* **Problem details**
The answer is every line of the records that holds the word "will", copied in full.
********************
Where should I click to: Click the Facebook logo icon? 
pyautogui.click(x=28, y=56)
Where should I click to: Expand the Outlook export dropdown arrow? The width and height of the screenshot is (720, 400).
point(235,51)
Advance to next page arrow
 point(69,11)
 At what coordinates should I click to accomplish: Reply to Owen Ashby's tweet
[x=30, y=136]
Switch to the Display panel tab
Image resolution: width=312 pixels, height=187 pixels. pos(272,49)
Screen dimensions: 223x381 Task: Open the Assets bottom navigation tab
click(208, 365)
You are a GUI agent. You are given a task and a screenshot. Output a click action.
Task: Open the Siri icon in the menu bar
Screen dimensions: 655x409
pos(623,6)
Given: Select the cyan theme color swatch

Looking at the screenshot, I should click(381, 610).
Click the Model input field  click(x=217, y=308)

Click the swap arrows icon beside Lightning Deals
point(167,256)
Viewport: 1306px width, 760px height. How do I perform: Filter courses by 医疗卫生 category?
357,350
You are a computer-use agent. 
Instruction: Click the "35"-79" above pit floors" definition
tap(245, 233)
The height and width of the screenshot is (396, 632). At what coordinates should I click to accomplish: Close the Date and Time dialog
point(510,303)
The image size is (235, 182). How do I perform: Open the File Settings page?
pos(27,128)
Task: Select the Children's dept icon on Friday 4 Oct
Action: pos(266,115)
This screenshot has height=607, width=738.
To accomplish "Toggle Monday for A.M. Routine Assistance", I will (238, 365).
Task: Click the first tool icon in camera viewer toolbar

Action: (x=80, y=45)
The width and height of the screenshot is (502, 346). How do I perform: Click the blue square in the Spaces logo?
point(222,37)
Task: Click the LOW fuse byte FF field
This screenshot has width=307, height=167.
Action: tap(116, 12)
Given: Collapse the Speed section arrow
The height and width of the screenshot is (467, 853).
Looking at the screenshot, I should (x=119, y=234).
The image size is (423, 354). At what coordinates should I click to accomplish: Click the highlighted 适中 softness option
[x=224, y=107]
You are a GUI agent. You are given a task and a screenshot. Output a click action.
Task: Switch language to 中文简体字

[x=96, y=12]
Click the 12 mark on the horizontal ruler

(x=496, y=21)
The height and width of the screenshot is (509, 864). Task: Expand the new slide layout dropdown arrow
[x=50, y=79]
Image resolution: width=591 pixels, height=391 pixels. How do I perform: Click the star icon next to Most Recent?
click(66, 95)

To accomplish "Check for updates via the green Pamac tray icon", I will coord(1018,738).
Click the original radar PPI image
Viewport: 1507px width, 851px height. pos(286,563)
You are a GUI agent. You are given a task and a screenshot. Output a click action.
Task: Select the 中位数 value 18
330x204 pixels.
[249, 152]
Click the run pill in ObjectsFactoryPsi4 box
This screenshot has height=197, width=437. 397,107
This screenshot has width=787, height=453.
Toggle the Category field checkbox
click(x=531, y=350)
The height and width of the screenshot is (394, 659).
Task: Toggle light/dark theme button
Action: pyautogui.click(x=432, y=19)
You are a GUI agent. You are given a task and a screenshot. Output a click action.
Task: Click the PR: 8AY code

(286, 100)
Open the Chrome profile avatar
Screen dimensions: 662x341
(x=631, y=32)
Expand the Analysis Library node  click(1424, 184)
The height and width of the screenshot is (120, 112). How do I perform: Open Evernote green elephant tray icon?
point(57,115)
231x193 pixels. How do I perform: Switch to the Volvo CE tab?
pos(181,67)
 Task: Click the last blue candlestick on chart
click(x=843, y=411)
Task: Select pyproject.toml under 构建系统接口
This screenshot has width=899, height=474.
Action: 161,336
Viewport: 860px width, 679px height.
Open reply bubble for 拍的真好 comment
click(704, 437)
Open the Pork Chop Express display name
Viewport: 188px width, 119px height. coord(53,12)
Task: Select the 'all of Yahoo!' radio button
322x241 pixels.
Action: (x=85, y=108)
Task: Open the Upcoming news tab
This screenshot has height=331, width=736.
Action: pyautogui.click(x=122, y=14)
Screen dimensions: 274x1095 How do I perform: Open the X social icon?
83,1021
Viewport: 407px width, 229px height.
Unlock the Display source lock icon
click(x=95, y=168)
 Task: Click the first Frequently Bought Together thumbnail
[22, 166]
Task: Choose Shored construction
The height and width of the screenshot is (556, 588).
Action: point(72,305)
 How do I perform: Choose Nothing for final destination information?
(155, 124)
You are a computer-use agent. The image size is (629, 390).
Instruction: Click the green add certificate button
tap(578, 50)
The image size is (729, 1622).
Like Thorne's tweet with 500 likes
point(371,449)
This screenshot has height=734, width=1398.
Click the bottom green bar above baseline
********************
* **Solution to the problem**
To accomplish "Toggle Monday for A.M. Routine Assistance", I will (238, 365).
To accomplish "Check for updates via the green Pamac tray icon", I will coord(1018,738).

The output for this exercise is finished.